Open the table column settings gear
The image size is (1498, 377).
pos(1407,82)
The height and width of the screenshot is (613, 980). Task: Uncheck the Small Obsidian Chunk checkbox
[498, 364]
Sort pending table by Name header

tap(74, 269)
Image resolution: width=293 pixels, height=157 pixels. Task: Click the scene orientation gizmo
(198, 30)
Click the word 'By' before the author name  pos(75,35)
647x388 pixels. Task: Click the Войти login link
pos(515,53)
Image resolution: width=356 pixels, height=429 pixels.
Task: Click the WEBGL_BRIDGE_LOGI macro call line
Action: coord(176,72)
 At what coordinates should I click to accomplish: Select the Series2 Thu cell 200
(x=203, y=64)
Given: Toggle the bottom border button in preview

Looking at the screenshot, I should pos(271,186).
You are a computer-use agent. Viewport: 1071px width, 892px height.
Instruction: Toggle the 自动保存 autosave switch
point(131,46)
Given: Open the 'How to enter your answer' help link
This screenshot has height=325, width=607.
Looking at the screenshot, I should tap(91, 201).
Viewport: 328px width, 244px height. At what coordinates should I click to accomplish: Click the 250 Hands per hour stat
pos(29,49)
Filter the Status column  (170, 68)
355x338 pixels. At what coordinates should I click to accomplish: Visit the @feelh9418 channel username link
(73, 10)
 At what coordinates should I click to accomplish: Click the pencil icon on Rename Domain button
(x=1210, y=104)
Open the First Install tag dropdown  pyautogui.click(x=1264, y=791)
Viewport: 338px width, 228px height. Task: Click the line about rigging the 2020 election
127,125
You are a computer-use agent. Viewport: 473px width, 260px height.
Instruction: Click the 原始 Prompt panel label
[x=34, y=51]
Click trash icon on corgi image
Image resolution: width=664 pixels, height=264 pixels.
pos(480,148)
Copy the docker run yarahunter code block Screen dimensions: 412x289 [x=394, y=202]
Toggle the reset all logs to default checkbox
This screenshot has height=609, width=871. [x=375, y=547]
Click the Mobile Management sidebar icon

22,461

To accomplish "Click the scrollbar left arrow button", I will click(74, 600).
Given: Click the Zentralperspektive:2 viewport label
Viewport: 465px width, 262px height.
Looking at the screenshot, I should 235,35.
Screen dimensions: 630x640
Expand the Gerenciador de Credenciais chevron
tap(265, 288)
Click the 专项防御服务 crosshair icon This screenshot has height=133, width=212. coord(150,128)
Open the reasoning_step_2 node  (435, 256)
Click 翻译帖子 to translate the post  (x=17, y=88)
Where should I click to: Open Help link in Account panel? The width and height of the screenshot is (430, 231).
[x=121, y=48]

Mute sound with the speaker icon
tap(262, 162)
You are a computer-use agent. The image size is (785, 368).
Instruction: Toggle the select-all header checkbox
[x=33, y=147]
--------------------------------
Assignment:
Copy out, word for word, only the lines from the one with "Click 翻译帖子 to" through the last line of the material above.

Task solution:
Click 翻译帖子 to translate the post  (x=17, y=88)
Where should I click to: Open Help link in Account panel? The width and height of the screenshot is (430, 231).
[x=121, y=48]

Mute sound with the speaker icon
tap(262, 162)
You are a computer-use agent. The image size is (785, 368).
Instruction: Toggle the select-all header checkbox
[x=33, y=147]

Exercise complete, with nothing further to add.